Every day, Abderahman wakes up to the sound of aerial bombardment, which shakes the walls. “In the evening when we go to bed, a new ceasefire was announced on television. The next morning, you don’t need to open the window to know that the war is going on, “sighs on the phone this thirty-year-old member of a neighborhood committee east of Khartoum. Since April 15, the capital of Sudan has been the epicenter of fighting between the Sudanese Armed Forces (SAF), led by General Abdel Fattah Al-Bourhane, and the paramilitaries of the Rapid Support Forces (RSF), of General Mohammed Hamdan Daglo, known as “Hemetti”.
The multiple truces announced by the two belligerents have systematically been shattered. The human toll continues to worsen: more than 700 dead and 5,000 injured, according to a medical committee. “It’s vastly underrated. Bodies are piling up in morgues, rotting in the dust of the streets,” laments Rachid Badr, spokesperson for a doctors’ union. Among the victims, UNICEF reports more than 190 children.
For three weeks, the days have been a daily survival. In the Jareef al-Gharb neighborhood, where Abderahman lives, all the shops are closed. Only a small market remains, welcoming a few customers who do their shopping hastily in the middle of half-empty stalls. The rest of the days are spent, confined, dividing up the daily tasks: delivering medicine to an elderly couple, making phone calls to try to locate a missing young man in the middle of a war zone and, during a few moments of respite, playing on his telephone between two network cuts.

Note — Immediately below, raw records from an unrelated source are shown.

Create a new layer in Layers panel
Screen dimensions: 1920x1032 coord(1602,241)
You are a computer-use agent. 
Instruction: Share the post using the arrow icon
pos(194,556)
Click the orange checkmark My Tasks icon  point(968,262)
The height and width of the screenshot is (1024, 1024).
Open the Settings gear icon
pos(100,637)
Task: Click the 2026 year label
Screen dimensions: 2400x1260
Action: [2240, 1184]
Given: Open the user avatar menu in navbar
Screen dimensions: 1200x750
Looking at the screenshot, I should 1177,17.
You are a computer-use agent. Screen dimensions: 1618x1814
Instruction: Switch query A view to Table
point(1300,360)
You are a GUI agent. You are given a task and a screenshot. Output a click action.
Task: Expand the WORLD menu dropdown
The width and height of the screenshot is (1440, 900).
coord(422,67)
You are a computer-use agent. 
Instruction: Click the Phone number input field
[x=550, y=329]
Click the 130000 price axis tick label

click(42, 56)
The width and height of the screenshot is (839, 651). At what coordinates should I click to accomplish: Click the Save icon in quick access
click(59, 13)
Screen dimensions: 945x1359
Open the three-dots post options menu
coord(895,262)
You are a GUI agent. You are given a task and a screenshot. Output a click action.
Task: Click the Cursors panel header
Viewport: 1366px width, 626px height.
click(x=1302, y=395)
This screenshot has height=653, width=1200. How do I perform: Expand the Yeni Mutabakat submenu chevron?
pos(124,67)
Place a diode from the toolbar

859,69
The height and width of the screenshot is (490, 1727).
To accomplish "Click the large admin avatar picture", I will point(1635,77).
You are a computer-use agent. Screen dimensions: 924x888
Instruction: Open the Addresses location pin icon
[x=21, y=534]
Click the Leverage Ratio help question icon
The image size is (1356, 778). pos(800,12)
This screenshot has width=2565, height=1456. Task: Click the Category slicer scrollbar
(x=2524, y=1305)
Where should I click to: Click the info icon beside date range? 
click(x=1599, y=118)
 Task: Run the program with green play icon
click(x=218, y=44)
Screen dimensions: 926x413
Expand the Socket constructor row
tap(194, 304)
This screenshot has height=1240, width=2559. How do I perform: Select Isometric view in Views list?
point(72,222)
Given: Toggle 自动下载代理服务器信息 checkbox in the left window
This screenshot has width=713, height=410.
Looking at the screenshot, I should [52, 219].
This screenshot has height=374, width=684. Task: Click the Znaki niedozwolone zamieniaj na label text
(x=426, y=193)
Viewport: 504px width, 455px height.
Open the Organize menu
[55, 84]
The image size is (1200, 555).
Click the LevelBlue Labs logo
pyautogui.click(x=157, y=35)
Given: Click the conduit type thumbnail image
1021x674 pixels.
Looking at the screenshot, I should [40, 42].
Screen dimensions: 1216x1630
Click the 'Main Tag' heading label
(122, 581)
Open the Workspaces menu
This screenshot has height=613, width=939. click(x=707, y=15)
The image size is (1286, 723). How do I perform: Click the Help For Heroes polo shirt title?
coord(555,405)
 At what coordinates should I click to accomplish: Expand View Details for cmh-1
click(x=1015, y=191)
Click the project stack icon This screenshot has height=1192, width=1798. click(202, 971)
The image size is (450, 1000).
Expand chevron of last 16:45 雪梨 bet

In the evening, some residents patrol the streets to protect their block from gangs, which have multiplied as several thousand detainees have been freed by fighters.
Mediation attempts
A little further south of the city, in the Al-Kalakla district, there has been no electricity for a week. High voltage pylons were damaged by artillery fire. “We are slowly dying,” said Hasan, a longtime anti-military activist who decided to stay to help his community. Around the few buildings equipped with electric generators, lines of neighbors wait in a maze of cables and extension cords to charge their phones in the street. While the price of canisters of drinking water has almost quadrupled, others will draw their water directly from the White Nile.
“The belligerents show contempt for civilian lives. They indiscriminately bomb densely populated urban areas,” researcher Mohamed Osman denounces in a report by Human Rights Watch (HRW). Most hospitals in Khartoum remain out of service and many facilities are occupied by soldiers. Hospital staff cars were replaced by armored vehicles topped with heavy weapons; emergency services are converted into military barracks.
Several mediation attempts are underway, led in particular by Saudi Arabia and the United States, to negotiate humanitarian access on the ground. Both sides have appointed envoys for a possible meeting in a third country. But the two commandments are clear: there will be no political discussion to end the conflict. “The two armies are camped on one and the same strategy: to win militarily”, recognizes on the telephone Volker Perthes, the special representative of the secretary general of the United Nations for Sudan, currently in Port Sudan.
On the ground, no army won a decisive victory despite the multiple reinforcements sent to the capital. More than 300,000 people have already been displaced by the fighting, according to the UN Office for the Coordination of Humanitarian Affairs (OCHA), which estimates that this figure could quickly triple. The United Nations High Commissioner for Refugees (UNHCR) counts more than 115,000 people who have fled to neighboring countries.
Logistic puzzle
A few tons of humanitarian aid are trickling into Port Sudan, by air or by cargo ship via the Red Sea, but the UN demands “security guarantees” in order to be able to deliver it to areas affected by the fighting . “These commitments are a precondition for large-scale humanitarian action,” OCHA chief Martin Griffiths said Wednesday, May 3, as six trucks carrying emergency aid to Darfur were looted.
Access to the western region of the country, where clashes between FAS and FSR are combined with the action of different militias fighting on both sides, represents a logistical headache for humanitarian workers. “We will have to go through Chad or South Sudan, which requires complex negotiations with neighboring countries and the Sudanese authorities. Beyond the administrative, it is the security aspect that is extremely worrying, with a spiral of violence that is spreading. It is dangerous for personnel and equipment, which must not fall into the wrong hands, ”explains Jean-Nicolas Dangelser, emergency coordinator for the NGO Médecins sans frontières (MSF).
Humanitarian programs in Sudan are sorely underfunded and international organizations have been taken aback. “We can say that we failed to prevent” the war in Sudan, which took the UN “by surprise”, Antonio Guterres, its secretary general, acknowledged on Wednesday. An admission of failure difficult to hear for many Sudanese, who denounce the blindness of the international community in the face of the growing rivalries between the two generals since their coup in October 2021.